„So eine Gelegenheit erhält man in Osttirol nur einmal, also habe ich diese Chance nutzen müssen“, lächelt Spitzenkoch Josef Mühlmann, Inhaber des Gannerhofes in Innervillgraten. „Andere kaufen sich ein E-Bike oder einen Heulader. Ich besitze jetzt einen historischen Straßenbahnwagen aus Wien.“ Die Tram ist in Lienz wieder auf die Gleise zurückgekehrt.

Das Stahlross sollte nach seiner Sanierung ursprünglich vor dem Gannerhof positioniert werden. „Huben hat einen Bahnhof, Innervillgraten eine Straßenbahn, das war mein Plan“, scherzt der Gastronom. Als die Eisenbahnfreude in Lienz von Mühlmanns Vorhaben erfuhren, klärten sie den unbedarften Käufer der McDonalds-Kindergeburtstags-Tram auf: Es handelt sich um einen seltenen Straßenbahnwagen mit eigenem Antrieb.

Tatkräftige Unterstützung für den stolzen Neo-Straßenbahnbesitzer: Sohn Jakob Mühlmann und sein Freund Aaron Walder begleiteten Josef Mühlmann
Tatkräftige Unterstützung für den stolzen Neo-Straßenbahnbesitzer: Sohn Jakob Mühlmann und sein Freund Aaron Walder begleiteten Josef Mühlmann © Christoph Blassnig

Doch keine Straßenbahn in Innervillgraten

Gebaut wurde der Wagen in Wien, und zwar sechs Jahre nach Ende des Zweiten Weltkrieges. Noch im gleichen Jahr, also 1951, nahm die Garnitur ihren Dienst bei den Wiener Verkehrsbetrieben auf. Als der Wagen für die Personenbeförderung ausgemustert wurde, erhielt er eine knallgelbe Lackierung und diente forthin als Arbeitsfahrzeug für die Schieneninfrastruktur. Über Stationen in Kärnten gelangte die Straßenbahn vor vielen Jahren nach Osttirol.

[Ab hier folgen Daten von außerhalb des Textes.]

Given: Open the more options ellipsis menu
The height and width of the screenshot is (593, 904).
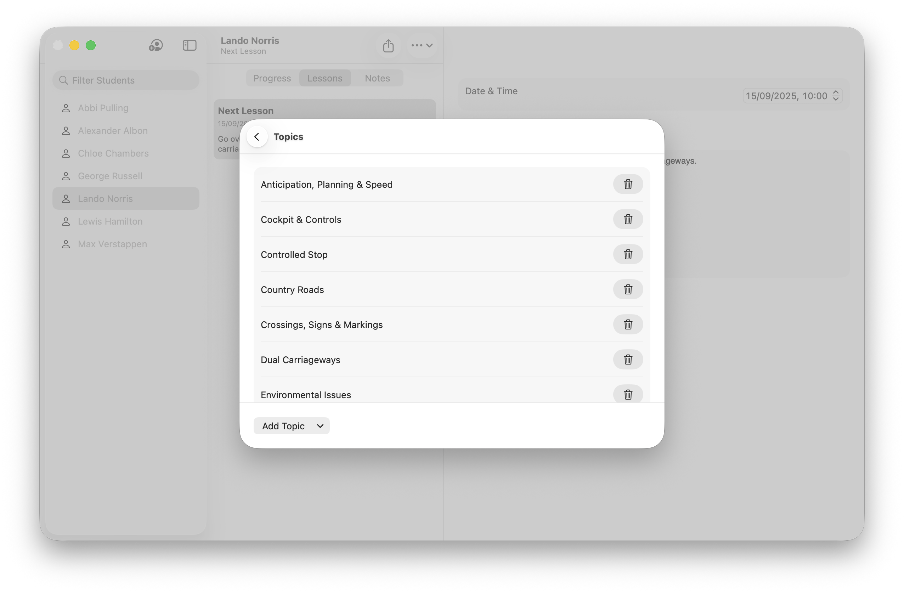Looking at the screenshot, I should [422, 46].
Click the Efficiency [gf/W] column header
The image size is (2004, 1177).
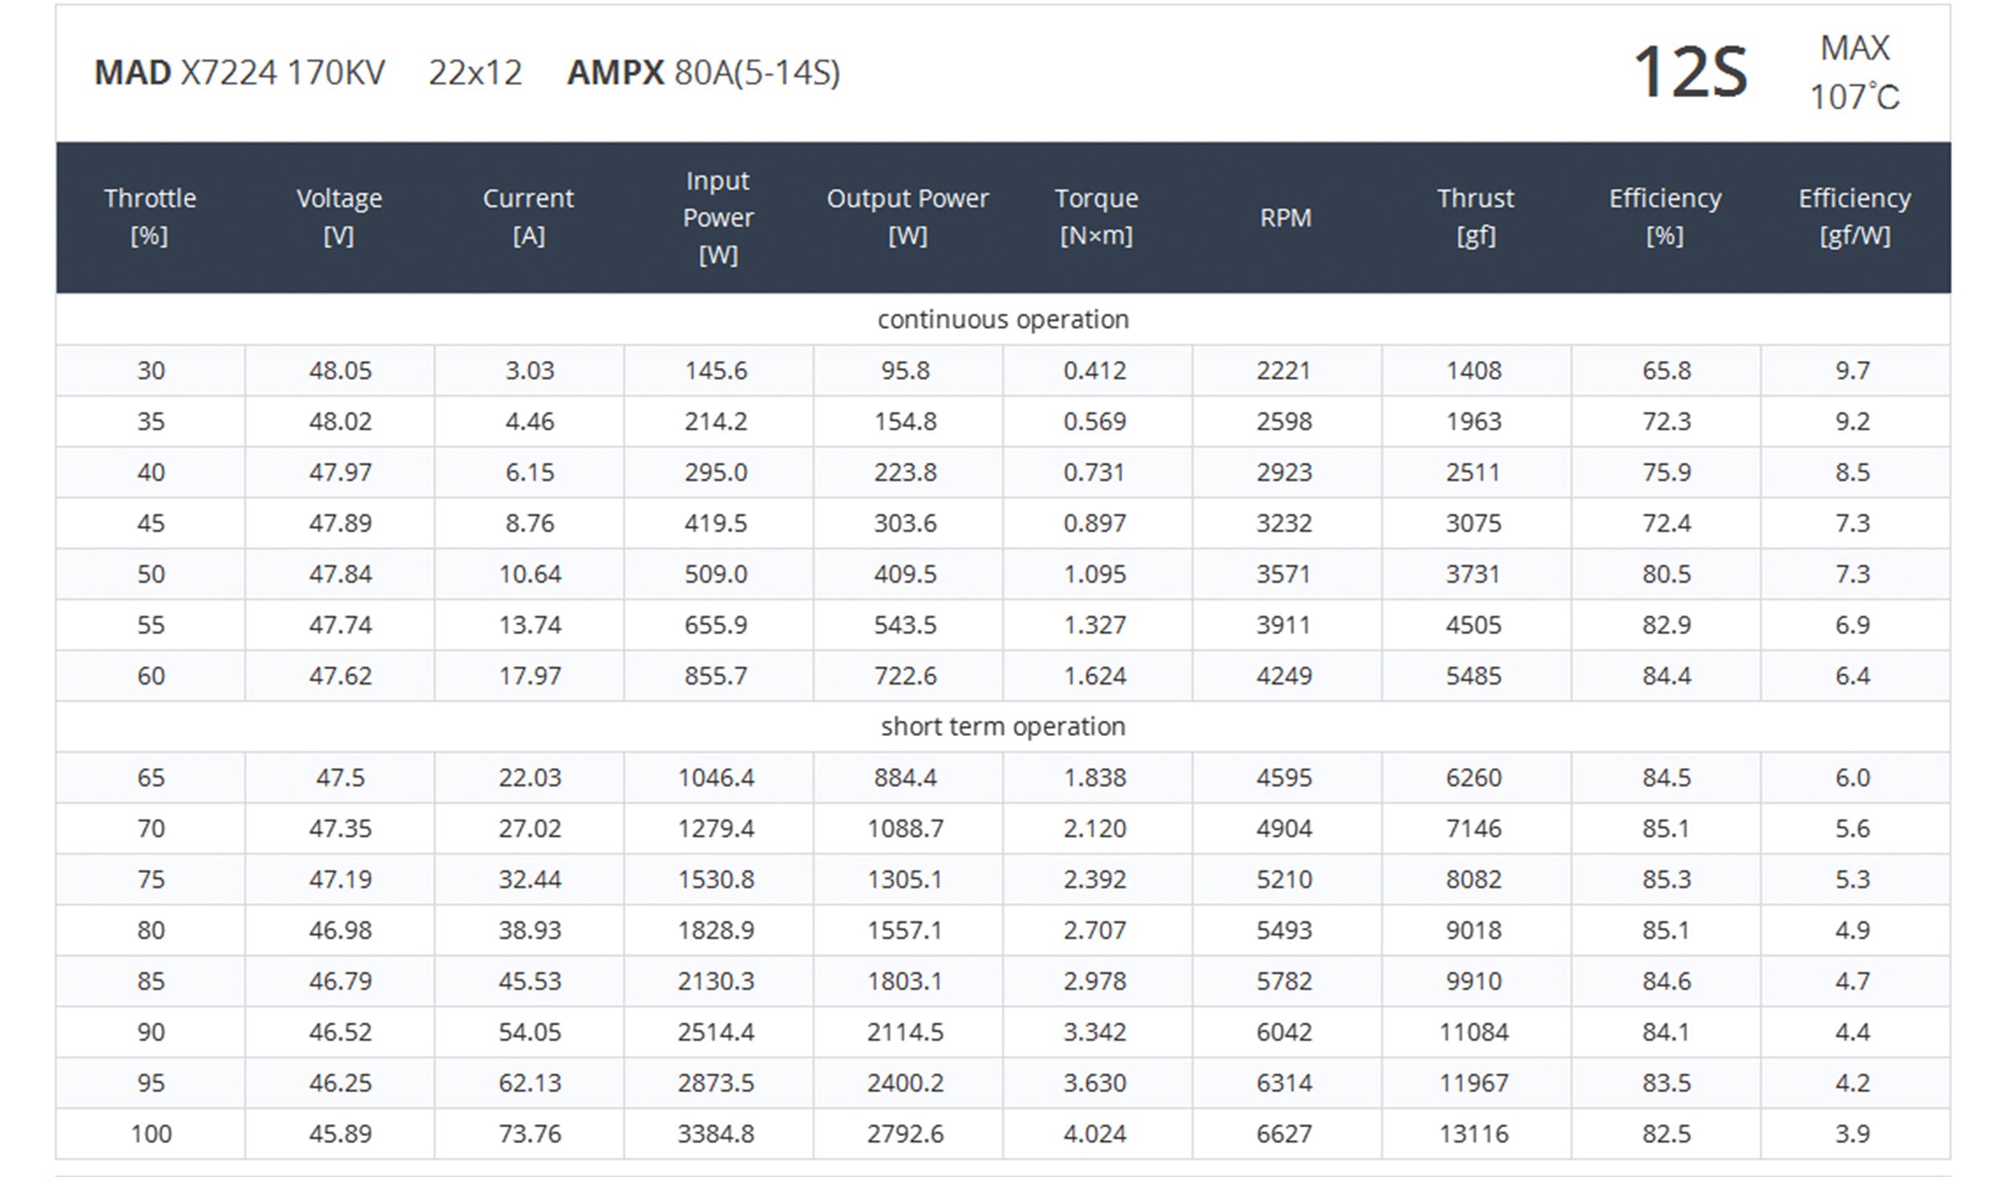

„Mein Opa hat am Semmering die Liebe zur Eisenbahn in mir geweckt, als ich selbst noch ein Kind war“, verrät Mühlmann. Nachdem klar wurde, dass von diesen historischen Wagen nur noch drei Stück in ganz Österreich existieren, entschied der Spitzenkoch: „Wir lassen die Original-Lackierung der Wiener Verkehrsbetriebe wiederherstellen. Die Garnitur kommt doch nicht nach Innervillgraten, sondern muss nach Jahrzehnten unbedingt wieder zurück auf die Schienen. Meine Straßenbahn bleibt als Dauerleihgabe beim Museum der Eisenbahnfreunde in Lienz.“ Per Schwertransporter und Kranwagen wurde der Wagen am Donnerstag von der Lackiererei in Leisach zum Eisenbahnmuseum beim Lienzer Bahnhof überstellt. Der Innenausbau der Straßenbahn steht noch bevor.

Überstellung mit Schwertransporter und Kran

Ein Kranwagen hat die Straßenbahn vor dem Eisenbahnmuseum auf die Schienen gehoben
Ein Kranwagen hat die Straßenbahn vor dem Eisenbahnmuseum auf die Schienen gehoben © Christoph Blassnig

Den Wagen kann man für kleine Events mieten

Obfrau Sonja und ihre Ehemann Karl Notdurfter vom Verein der Eisenbahnfreunde Lienz (EBFL) zeigten sich nach der Ankunft der Straßenbahn vor dem Museum begeistert: „Wir sind Josef Mühlmann zu großem Dank verpflichtet. Der Wagen bereichert unsere Ausstellung.“ Es handle sich zwar nicht um eine Eisenbahn, dennoch lobte Sonja Notdurfter das „wunderschöne Gefährt“ in den höchsten Tönen.

Der Spitzenkoch plant, einmal im Monat feinste Gastronomie in der seiner Tram aus Wien anzubieten. Der Wagen kann für kleine Veranstaltungen gemietet werden. Auch auf Nostalgiefahrten der Eisenbahner soll es zukünftig hochklassige Verköstigungen von Osttiroler Spitzenköchen geben. „Ich bin heute einfach stolz und freue mich sehr. Das ist der pure Freizeitgenuss für mich“, verkündete der Neo-Straßenbahner aus Innervillgraten mit einem breiten Lächeln.